7:00 am: But still have to wait for someone.

8:20 am: Contrary to expectations, there is only a small queue for the taxi - most of the MPH T-shirt wearing crowd are being conscientious and taking the bus. OK, I know this is an anti poverty march, but I'm doing my bit putting into the local deprived economy - it is north of Watford after all. Am encouraged by cabbies story of the Royal Bank of Scotland being firebombed last night.

8:55 am: Arrive at friends flat in Stockbridge. Said friend still in pyjamas due to over enthusiastic celebration of the forthcoming march the night before. Resolve that if you're going to make poverty history, you should do it in style.

9:45 am: One bottle of Billecart-Salmon Champagne and one pair of Ted Baker moc-crocs donned later, decide that sufficient style has been obtained to leave the house. If you're going to save the world, do it in good shoes.

9:55 am: Buy another bottle of fizz on the way to another friends house for breakfast.

11:00 am: A quorum has been formed. We agreed that although there were many different viewpoints, numerous opinions probably conflicting on our aims, the basic premise of the gathering was well intended. Had more difficulty agreeing on slogans for a banner. "Make Poverty History" will be everywhere, so won't stand out in the crowd. All of the 'Free Trade' and 'Debt Relief' ones have the same problem. Strange conversation about G8 spots being eight times better than the normal ones. After debating the ins and outs of the Countryside Alliance, Pride and the Anti-War Coalition decided that "Gay Foxes Out of Iraq" was suitably obscure. Realised we didn't have anything to make a banner and were slightly deflated, but made a move anyway.

11:30 am: Edinburgh centre is strangely quiet. Most of the normal shoppers have boycotted, leaving the mix of marchers meandering bleary eyed from the night before, knowing there is a gathering somewhere but not really knowing where they are going.

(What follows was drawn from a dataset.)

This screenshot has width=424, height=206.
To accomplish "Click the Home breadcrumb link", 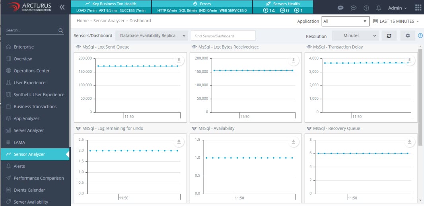I will [x=83, y=21].
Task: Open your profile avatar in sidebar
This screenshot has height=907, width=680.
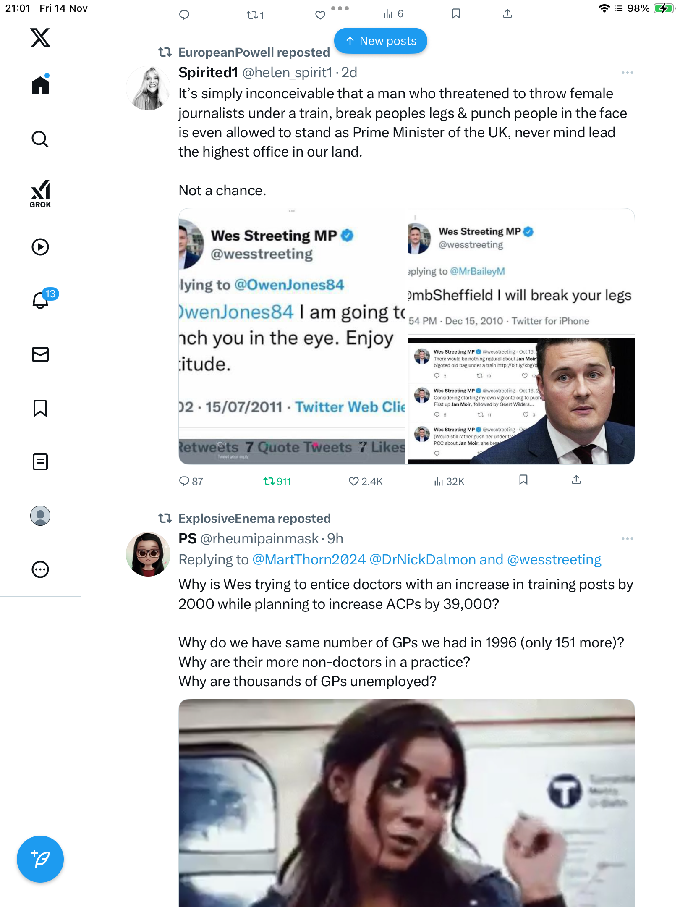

It's a strange thing - like festival goers emerging from their muddy cocoon into the light of a cold capitalist dawn. A horrible thought enters the mind that actually there is only going to be three normal people and a couple of hundred freaks in total. Plus the smattering of bewildered American tourists wondering if this the Tatoo or the Fringe. Only the quite subtle police presence and less subtle boarded-up shops in Princess Street suggest something more is about to happen. Notable that Ernest Jones has the shutters up but the posher jewellery shop over the road hasn't. Maybe just better insurance. We are all particularly impressed that Edinburgh Castle has a banner the size of a very large barn door up - certainly hits the target as an emotional uplift. Suspect mad Prince Charlie had something to do with it.

12:15 pm: We arrive at The Meadows - gathering point for the march. And it looks like a very busy festival. The main stage has a mixture of celebrities and African leaders making speeches together intermixed with an eclectic mix of bands. There is a meditation tent, a lost children area full of kids looking like they are quite happy to be lost and numerous bongos. First stop is the burger van though, due to champagne induced munchies. Start to feel I'm missing the point.

12:30 pm - 2:59 pm: Lots of meandering, taking in the atmosphere and failing to get on the march. There are some fantastic 'world music' (ie not mechanised merchandised TOTP trash) bands on, link-ups to the G8 concerts on the big screen and general good vibes. The official start times of the march (midday, second wave at one etc) are made a mockery due to the sheer volume of people - it was always going to be a continuous flow, and the first people started around half twelve. Within half an hour or so it was announced that the 'ring around the city' had been achieved and the noise was huge. The estimated numbers attending kept going up. We spent and inordinate amount of time queuing to actually start the march - the number of people started to hit home. Unlike the hoards trying to get into a concert there was no jostling, no frustration, we all just sat on the grass and chatted about where we came from and why we were there. When a group of Franciscans started singing next to us I thought I'd gone back in time to the summer of love - it really was that chilled.
As a side note, the Daily Mirror were handing out thousands of banners (complete with wooden pole) with the expected slogans on them. As a minor triumph against the advertising industry virtually every one had the 'Daily Mirror' logo on the top ripped off. I wonder if they contributed to the clean-up as the grass was littered with the off-cuts. Or if the wood was properly recycled - you could have made a Wicker Man sized bonfire with just one of the piles of discarded placards at the end.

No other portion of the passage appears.